Aşağıdaki siber terörizm ve politika konulu metinden "Globalleşmenin" sözleriyle başlayıp "kullanılır hale gelmiştir." sözlerine kadar devam eden bölümü hiç değiştirmeden yazın.

▶ [Verilen metin]
====

Dünya
kavramına en çok anlam katan insanlık ideasının temelinde, insanoğlunun ilk
günü ile birlikte yüzyıllardan beri süregelen iyi ve kötünün savaşımı
kendini çeşitli kulvarlarda ortaya çıkarmaktadır.
Ve her daim
değişimin kaçınılmazlığında yaşanan hayat sürekli ilerlemekte, mevcut imkânlara
yenileri eklenip kişilerin tercihlerine sunulmakta…
Bugün
bulunduğumuz çevrede her alanımıza sirayet etmiş olan bilgisayar vb. teknolojik
ürünler evlerde, bankalarda, avmlerde, karakollarda, devletin stratejik
kurumlarında ve daha birçok alanda vazgeçilmez hale gelmiş, internetin salt bir
çevreyle değil dünya çapında yaygınlık kazanmasıyla mekân kavramı bir anda
ortadan kalkmış ve tüm bu bilgi aktarımı bir tuşa basmaktan ibaret olmuştur.
Lakin
insanlığın hizmetine takdim edilen bu sistem yararının ve zararının
belirlenmesi hususunda kullanıcısının verdiği yöne amennadır.
Bunun
akabinde topluluk halinin nüfuz ettiği her noktada kendine yer bulan politika sanal ortamlarda da işlevselliğini devam ettirmektedir. Tüm hakkaniyetle teknoloji politikayı sevdi. Ancak bu
gelişmelerden kitleler pozitif anlamda yararlandıkları gibi siber terörizm adı
altında organize suç örgütleri, terör örgütleri de bu sistemi yakından takip
ederek hem kazançlarını arttırıp hem de geleneksel suç türlerinin dışında
marjinal suç türleri ortaya çıkardılar.
Globalleşmenin
ve küresel egemenlerin karanlık yüzü olarak adlandırabileceğimiz bu
gerçek toplumsal huzur ve barışı olduğu kadar ulusal güvenliğimizi de ciddi
şekilde tehdit altına sokabilmektedir. Bunlara verilebilecek en bariz örnekler;
içeriğinde ırkçı, bölücü propagandadan bomba yapımına, kişilerin özel hayatını
rencide eden pornografik görüntüden kumar sitelerine, iktidarlara karşı
toplumu, muhalifliği yıldırmadan baskı altına tutmaya kadar daha nice
maksatlarla kullanılır hale gelmiştir.
Siber
terörizmin yanı sıra bilgi çağının karşı konulamaz ivmesinden politika
olgusu da yararlanmakta. İşlerini ve de amaçlarını medyanın (tv,
internet, gazete, dergi...) yanı sıra gençlerin fazla mesai yaptığı sosyal
paylaşım sitelerinden yürütmektedir. Bıçak sırtı konumundaki bu olayın
zararlarının yanında yararlarını görüyor ve tarihe tanıklık ediyoruz. Buna
verilebilecek en güzel örnek: Afganistan’a dair 90 binden fazla gizli
Amerikan belgesini yayınlayarak uluslararası bir depreme yol açan ve aynı
zamanda farklı kesimlere hitap edip insanları düşünmeye iten Wikileaks sitesinin kurucusu ve yayın yönetmeni Julian Assange’dır.

====

▶ [Verilen malzeme]
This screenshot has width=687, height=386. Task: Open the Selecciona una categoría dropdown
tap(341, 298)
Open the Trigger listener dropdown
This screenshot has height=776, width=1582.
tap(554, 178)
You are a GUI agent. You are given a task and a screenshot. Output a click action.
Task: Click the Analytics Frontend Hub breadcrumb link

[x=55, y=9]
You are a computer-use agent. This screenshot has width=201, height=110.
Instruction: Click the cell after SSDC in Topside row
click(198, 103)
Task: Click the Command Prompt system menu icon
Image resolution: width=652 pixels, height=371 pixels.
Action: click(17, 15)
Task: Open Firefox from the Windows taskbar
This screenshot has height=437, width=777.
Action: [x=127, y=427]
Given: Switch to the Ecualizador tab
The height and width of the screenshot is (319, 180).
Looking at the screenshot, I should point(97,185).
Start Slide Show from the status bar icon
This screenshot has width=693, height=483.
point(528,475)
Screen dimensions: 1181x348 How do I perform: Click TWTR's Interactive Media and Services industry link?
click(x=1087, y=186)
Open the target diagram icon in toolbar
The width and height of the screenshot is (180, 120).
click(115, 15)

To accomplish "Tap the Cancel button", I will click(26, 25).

====

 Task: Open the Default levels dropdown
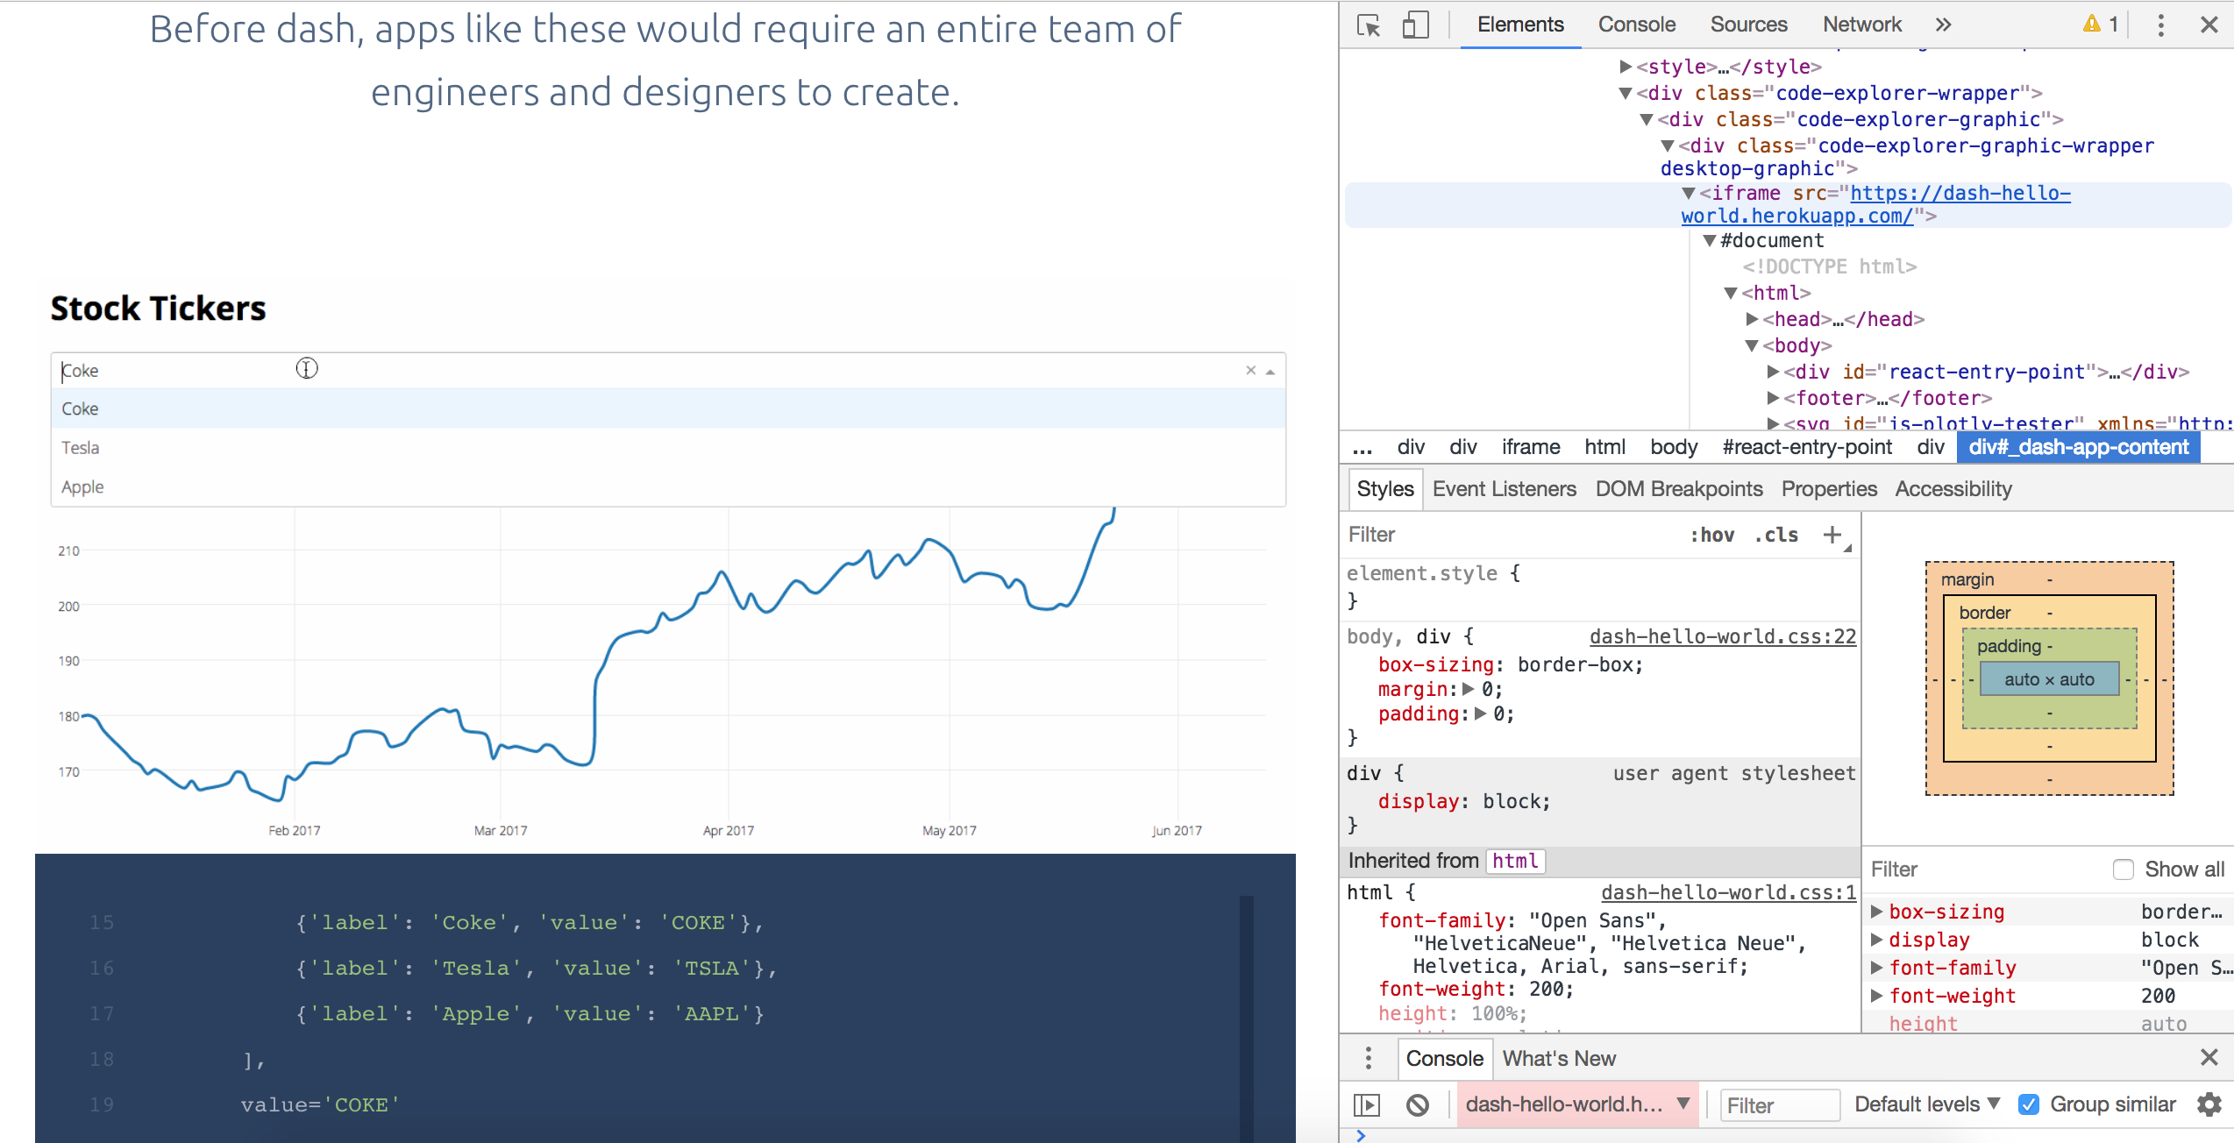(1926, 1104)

====

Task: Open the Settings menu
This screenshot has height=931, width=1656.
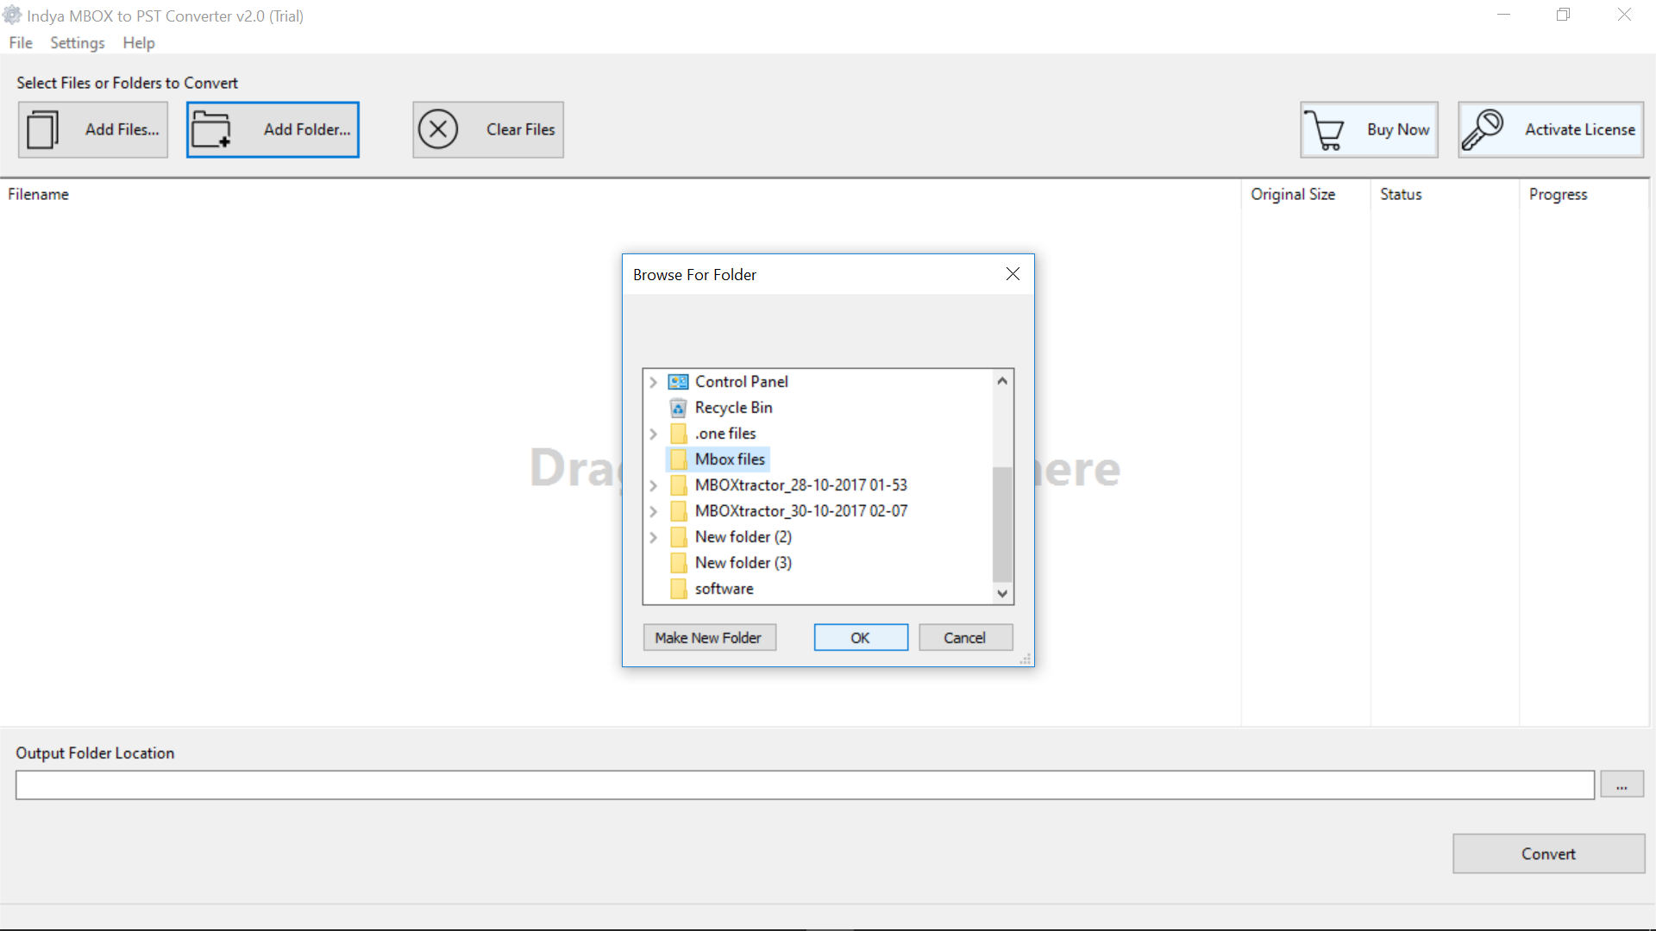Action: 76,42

====

▶ [Çıktı]
Globalleşmenin
ve küresel egemenlerin karanlık yüzü olarak adlandırabileceğimiz bu
gerçek toplumsal huzur ve barışı olduğu kadar ulusal güvenliğimizi de ciddi
şekilde tehdit altına sokabilmektedir. Bunlara verilebilecek en bariz örnekler;
içeriğinde ırkçı, bölücü propagandadan bomba yapımına, kişilerin özel hayatını
rencide eden pornografik görüntüden kumar sitelerine, iktidarlara karşı
toplumu, muhalifliği yıldırmadan baskı altına tutmaya kadar daha nice
maksatlarla kullanılır hale gelmiştir.